The Session Properties box sitting atop it should be open to the General tab and the Ipswitch profile.

Step 1. Click New.

Step 2: Give it any profile name you want. Mine says riccistreet.

Step 3: For Host Name, type riccistreet.net.

Step 4: Type in the User ID.

Step 5: Type in the Password.

Step 6: Check the Save Password box.

Step 7: Click Apply

If you click OK, the program will try to connect to Ricci Street. It may take a moment or two for the remote directory information to appear in the right pane. If you have your speakers on, you'll hear a distinctive sound.

After you log onto the server, your local directories will show in the left pane. The remote directories will show in the right pane. The screen shot below shows what I see when I log onto Ricci Street.

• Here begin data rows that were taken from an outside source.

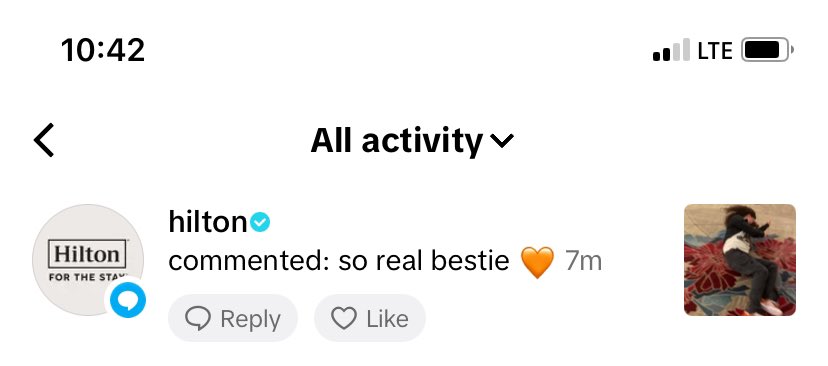Image resolution: width=828 pixels, height=366 pixels.
Task: Like Hilton's comment
Action: [370, 318]

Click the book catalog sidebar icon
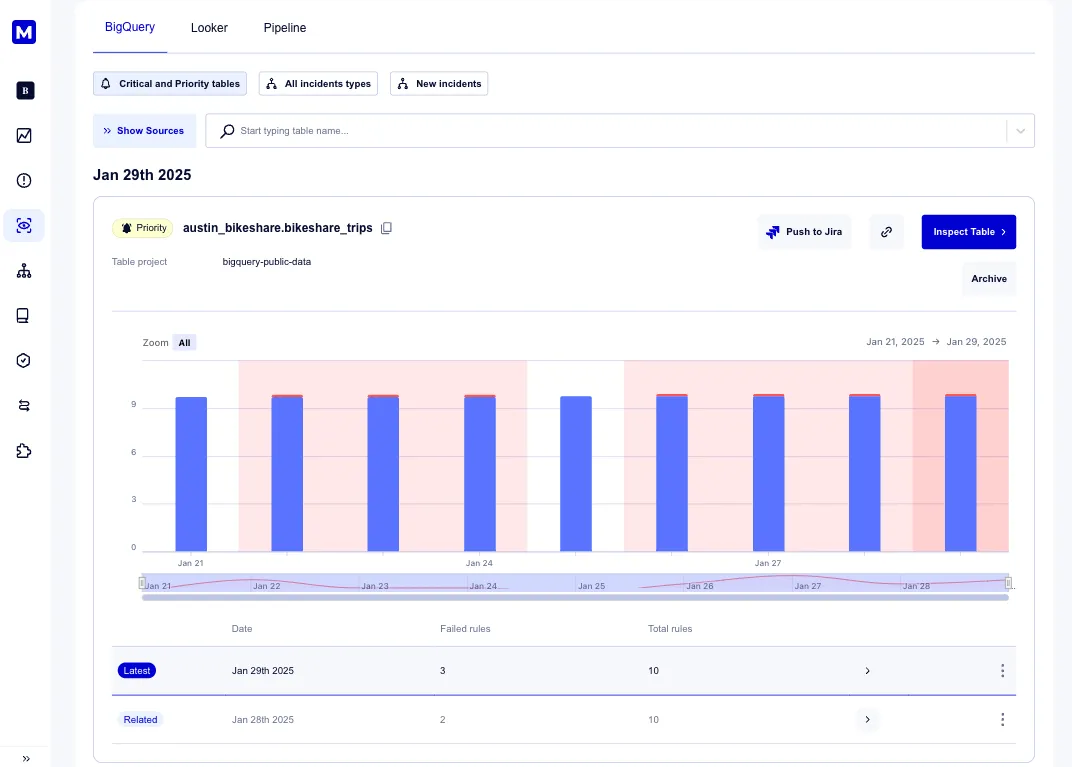point(24,316)
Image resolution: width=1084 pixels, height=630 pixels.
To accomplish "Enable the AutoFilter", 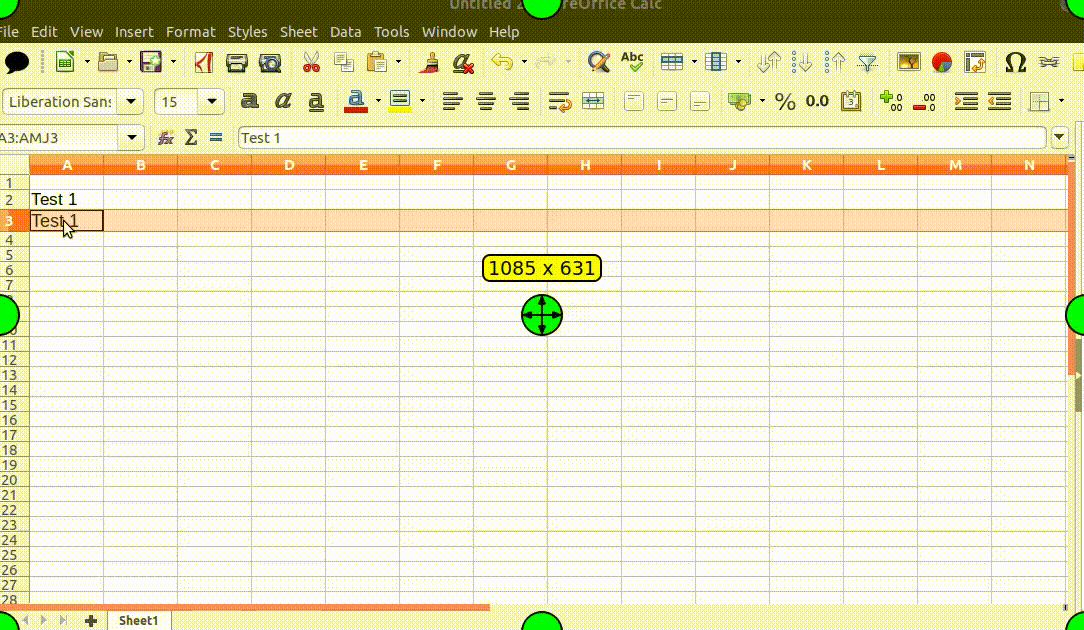I will [866, 62].
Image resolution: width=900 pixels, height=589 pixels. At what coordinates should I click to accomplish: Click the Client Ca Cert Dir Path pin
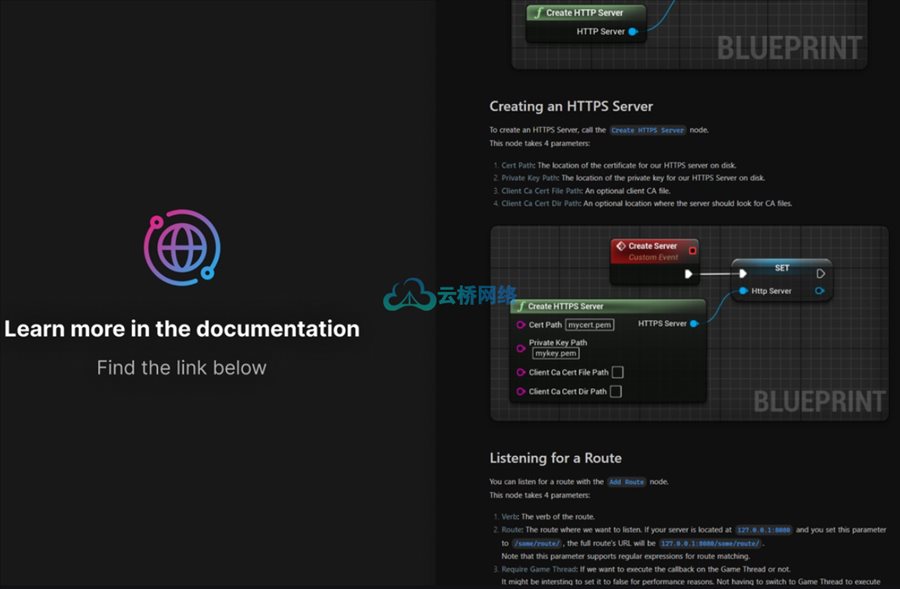coord(520,392)
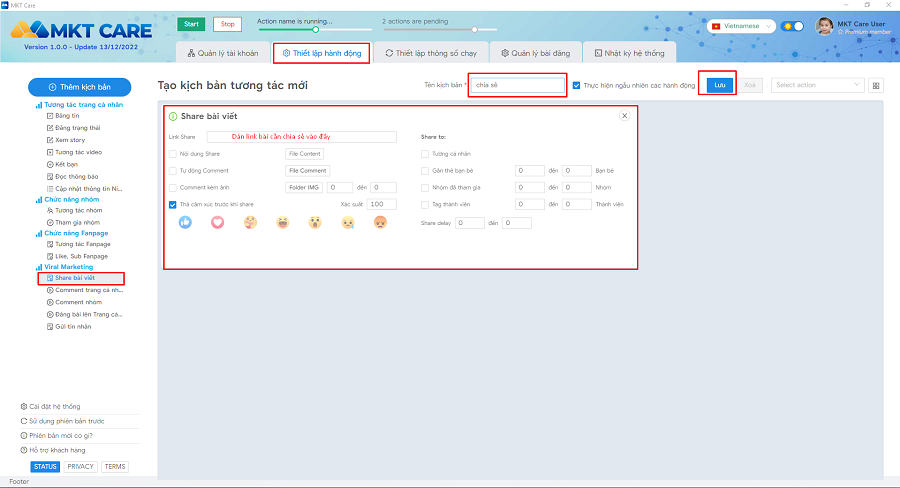Enable the Nội dung Share checkbox
The width and height of the screenshot is (900, 488).
click(x=173, y=154)
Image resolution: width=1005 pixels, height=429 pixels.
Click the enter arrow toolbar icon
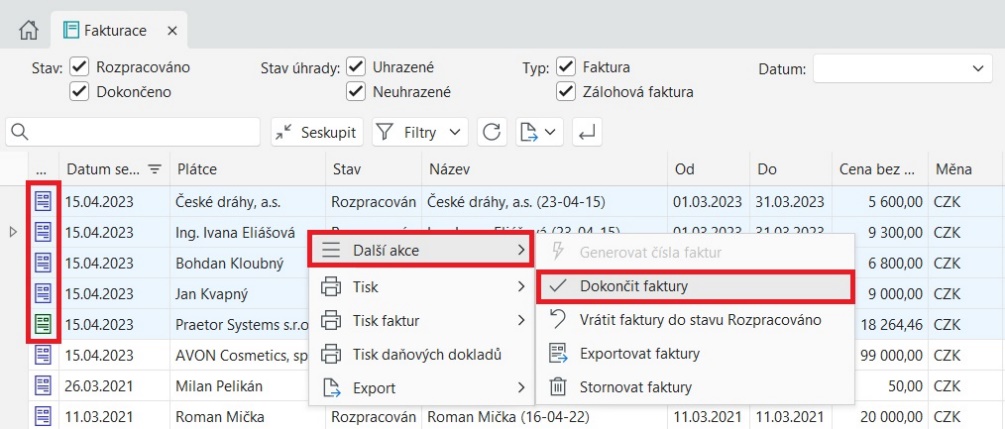(587, 131)
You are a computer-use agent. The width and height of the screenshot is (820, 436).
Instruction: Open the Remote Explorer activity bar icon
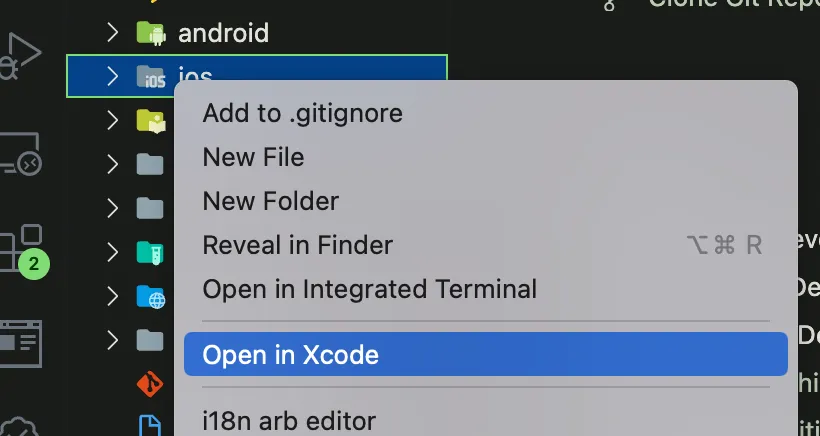(x=20, y=153)
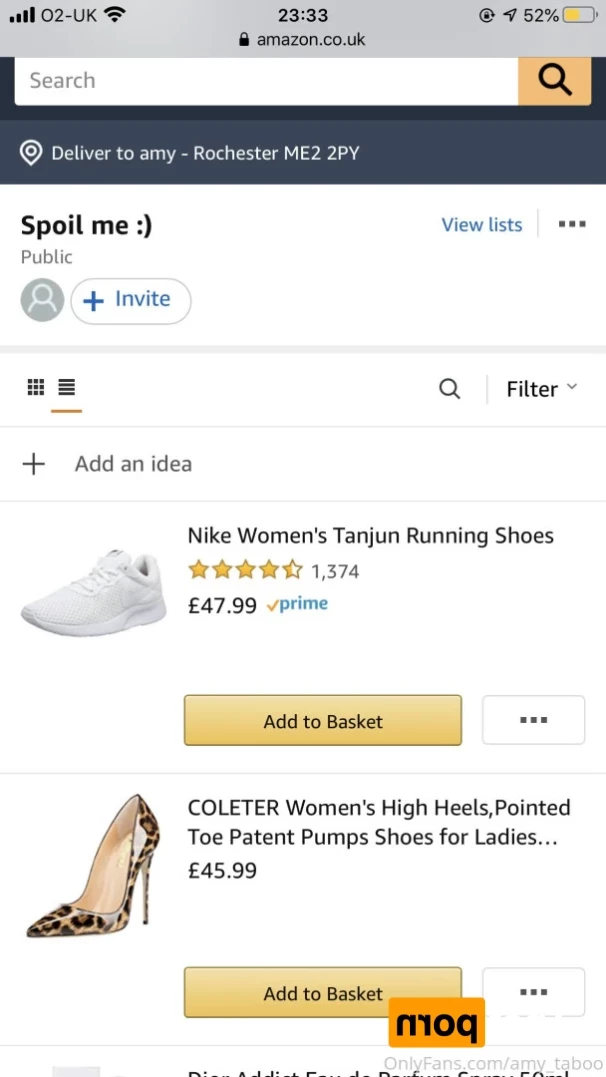Tap the plus icon to add idea

34,464
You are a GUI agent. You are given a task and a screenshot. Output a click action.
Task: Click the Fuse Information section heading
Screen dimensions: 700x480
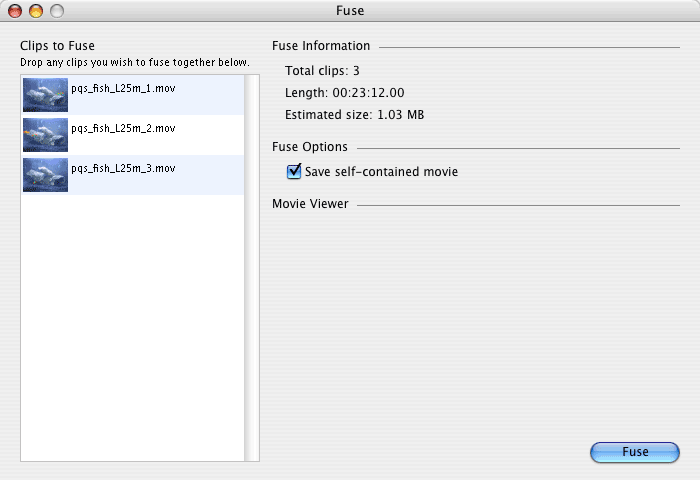coord(321,46)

If you log onto the Parkside Plaza directory, you'll see a list of MBA students' last names next to the yellow folder icons.

If you're ok so far, click in the left pane to the folder where you keep your copy of what's on the server. Click in the right pane to the folder with your name on it.

Now you're ready to go. Highlight what you want to transfer in the left pane and click the --> arrow.

Selecting one (or more) files or directories and clicking the arrow will initiate the file transfer. From the remote to the local is downloading. From the local to the remote is uploading.

After installing WS_FTP, click on the blue FTP icon on your desktop. It should have a little blue 32 near the top.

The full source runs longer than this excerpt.